Dataset records:
▼▼▼

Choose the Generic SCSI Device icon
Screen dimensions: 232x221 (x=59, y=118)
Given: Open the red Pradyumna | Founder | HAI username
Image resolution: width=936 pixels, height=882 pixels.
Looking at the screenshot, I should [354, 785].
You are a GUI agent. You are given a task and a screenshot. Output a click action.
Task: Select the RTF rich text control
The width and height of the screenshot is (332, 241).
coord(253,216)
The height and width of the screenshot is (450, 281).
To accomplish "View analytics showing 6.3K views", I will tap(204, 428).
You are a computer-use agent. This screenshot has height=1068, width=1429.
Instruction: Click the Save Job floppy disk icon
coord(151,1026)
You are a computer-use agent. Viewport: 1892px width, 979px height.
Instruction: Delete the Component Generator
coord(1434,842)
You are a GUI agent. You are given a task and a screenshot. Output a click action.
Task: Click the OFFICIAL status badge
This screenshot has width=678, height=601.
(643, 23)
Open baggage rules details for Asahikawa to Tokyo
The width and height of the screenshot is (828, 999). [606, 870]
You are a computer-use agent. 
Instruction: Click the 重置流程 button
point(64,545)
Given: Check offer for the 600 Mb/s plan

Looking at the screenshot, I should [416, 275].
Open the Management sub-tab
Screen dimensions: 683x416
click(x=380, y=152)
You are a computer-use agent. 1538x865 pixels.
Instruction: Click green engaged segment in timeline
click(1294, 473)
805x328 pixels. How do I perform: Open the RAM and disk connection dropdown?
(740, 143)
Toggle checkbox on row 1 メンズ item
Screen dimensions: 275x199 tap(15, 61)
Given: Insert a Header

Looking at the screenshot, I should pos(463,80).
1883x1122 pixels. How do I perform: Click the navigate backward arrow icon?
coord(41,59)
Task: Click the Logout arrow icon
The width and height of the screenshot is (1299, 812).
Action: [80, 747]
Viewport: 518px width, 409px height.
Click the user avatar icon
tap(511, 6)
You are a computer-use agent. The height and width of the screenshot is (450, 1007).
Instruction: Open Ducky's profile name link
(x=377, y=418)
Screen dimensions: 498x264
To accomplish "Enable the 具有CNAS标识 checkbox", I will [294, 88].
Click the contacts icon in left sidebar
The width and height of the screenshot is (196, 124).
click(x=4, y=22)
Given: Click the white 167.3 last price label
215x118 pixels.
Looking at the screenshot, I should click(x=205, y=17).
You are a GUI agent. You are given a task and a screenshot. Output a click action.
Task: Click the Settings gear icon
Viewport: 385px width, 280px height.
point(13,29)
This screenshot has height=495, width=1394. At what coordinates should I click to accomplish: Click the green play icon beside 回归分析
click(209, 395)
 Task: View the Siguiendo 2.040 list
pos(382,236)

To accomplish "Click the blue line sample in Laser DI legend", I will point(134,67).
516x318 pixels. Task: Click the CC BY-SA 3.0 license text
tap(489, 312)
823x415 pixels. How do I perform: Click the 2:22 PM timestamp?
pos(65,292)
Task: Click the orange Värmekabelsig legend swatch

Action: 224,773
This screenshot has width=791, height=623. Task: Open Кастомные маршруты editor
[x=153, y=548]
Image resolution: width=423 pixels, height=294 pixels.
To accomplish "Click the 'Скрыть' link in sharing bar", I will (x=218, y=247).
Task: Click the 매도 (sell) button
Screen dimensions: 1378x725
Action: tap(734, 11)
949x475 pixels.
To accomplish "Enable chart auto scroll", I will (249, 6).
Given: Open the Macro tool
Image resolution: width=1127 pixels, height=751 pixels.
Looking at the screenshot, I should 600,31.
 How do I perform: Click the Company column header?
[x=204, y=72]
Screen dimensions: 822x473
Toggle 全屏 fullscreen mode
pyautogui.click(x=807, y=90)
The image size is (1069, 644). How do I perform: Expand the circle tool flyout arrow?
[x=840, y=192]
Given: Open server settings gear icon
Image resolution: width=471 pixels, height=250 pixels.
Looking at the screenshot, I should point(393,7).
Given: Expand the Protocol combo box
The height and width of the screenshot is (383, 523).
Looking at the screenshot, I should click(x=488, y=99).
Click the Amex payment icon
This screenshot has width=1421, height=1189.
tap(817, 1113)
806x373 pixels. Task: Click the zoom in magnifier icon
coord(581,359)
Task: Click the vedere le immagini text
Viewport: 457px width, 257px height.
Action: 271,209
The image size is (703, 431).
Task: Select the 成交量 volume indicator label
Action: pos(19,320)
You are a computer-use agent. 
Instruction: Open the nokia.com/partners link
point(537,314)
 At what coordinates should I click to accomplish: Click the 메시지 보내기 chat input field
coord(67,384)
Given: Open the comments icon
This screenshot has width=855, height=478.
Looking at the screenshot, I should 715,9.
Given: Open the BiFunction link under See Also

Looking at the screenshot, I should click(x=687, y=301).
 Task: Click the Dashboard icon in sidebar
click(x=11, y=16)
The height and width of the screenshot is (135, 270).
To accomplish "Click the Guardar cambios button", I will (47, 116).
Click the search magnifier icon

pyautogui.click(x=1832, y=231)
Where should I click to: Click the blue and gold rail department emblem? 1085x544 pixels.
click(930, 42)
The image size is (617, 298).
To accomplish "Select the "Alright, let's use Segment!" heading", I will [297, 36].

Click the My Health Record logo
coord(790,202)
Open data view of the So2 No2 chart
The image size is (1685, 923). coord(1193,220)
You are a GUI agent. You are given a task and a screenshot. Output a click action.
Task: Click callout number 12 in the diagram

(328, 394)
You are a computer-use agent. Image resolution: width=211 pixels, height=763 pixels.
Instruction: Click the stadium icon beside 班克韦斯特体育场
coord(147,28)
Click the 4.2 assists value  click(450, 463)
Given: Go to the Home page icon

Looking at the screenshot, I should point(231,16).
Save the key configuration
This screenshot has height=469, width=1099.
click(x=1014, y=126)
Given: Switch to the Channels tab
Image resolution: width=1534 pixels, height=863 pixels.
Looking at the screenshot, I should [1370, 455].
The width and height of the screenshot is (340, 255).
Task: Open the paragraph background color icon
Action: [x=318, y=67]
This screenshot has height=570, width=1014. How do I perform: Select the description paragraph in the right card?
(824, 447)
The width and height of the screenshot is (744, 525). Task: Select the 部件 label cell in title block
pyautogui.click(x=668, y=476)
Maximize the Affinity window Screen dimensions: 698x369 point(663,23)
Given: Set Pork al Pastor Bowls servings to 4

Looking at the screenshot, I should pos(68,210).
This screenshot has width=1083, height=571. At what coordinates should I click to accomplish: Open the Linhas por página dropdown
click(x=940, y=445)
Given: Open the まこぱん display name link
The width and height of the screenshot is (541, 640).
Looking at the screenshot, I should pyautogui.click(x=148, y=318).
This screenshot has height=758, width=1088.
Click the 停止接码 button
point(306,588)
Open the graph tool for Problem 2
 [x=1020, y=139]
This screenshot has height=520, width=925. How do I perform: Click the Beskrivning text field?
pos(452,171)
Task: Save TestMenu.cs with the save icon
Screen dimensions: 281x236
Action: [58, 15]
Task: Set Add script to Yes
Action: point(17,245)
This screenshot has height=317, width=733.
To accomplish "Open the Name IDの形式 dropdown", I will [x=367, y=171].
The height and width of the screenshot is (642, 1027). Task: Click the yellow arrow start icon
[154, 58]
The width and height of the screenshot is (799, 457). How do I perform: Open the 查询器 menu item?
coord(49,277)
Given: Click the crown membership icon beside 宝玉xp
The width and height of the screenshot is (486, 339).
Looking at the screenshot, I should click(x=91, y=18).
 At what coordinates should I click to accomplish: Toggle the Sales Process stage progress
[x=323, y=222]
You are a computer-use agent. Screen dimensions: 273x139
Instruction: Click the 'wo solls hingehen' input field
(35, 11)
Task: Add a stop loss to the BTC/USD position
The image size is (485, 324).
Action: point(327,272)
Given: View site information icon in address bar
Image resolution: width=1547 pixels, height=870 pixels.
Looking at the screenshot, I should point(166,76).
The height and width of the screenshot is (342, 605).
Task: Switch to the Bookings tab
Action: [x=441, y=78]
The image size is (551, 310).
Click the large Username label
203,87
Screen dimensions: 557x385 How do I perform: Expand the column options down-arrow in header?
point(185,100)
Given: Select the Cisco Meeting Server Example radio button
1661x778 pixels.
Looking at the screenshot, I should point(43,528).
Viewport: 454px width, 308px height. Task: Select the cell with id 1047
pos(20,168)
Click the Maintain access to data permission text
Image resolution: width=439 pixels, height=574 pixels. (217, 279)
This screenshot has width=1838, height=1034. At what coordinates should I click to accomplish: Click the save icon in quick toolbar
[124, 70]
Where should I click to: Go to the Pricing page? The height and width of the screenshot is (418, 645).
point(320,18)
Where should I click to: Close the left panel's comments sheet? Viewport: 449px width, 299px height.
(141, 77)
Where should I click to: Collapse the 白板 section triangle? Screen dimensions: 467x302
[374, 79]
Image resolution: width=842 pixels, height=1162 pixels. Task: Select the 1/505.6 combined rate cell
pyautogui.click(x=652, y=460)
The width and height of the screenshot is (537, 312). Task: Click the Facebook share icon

▲▲▲

Directive:
Reproduce the records verbatim from the line with "Task: Click the Logout arrow icon" through the line with "Looking at the screenshot, I should click(x=205, y=17).", and nothing else.

Result for this exercise:
Task: Click the Logout arrow icon
The width and height of the screenshot is (1299, 812).
Action: [80, 747]
Viewport: 518px width, 409px height.
Click the user avatar icon
tap(511, 6)
You are a computer-use agent. The height and width of the screenshot is (450, 1007).
Instruction: Open Ducky's profile name link
(x=377, y=418)
Screen dimensions: 498x264
To accomplish "Enable the 具有CNAS标识 checkbox", I will [294, 88].
Click the contacts icon in left sidebar
The width and height of the screenshot is (196, 124).
click(x=4, y=22)
Given: Click the white 167.3 last price label
215x118 pixels.
Looking at the screenshot, I should click(x=205, y=17).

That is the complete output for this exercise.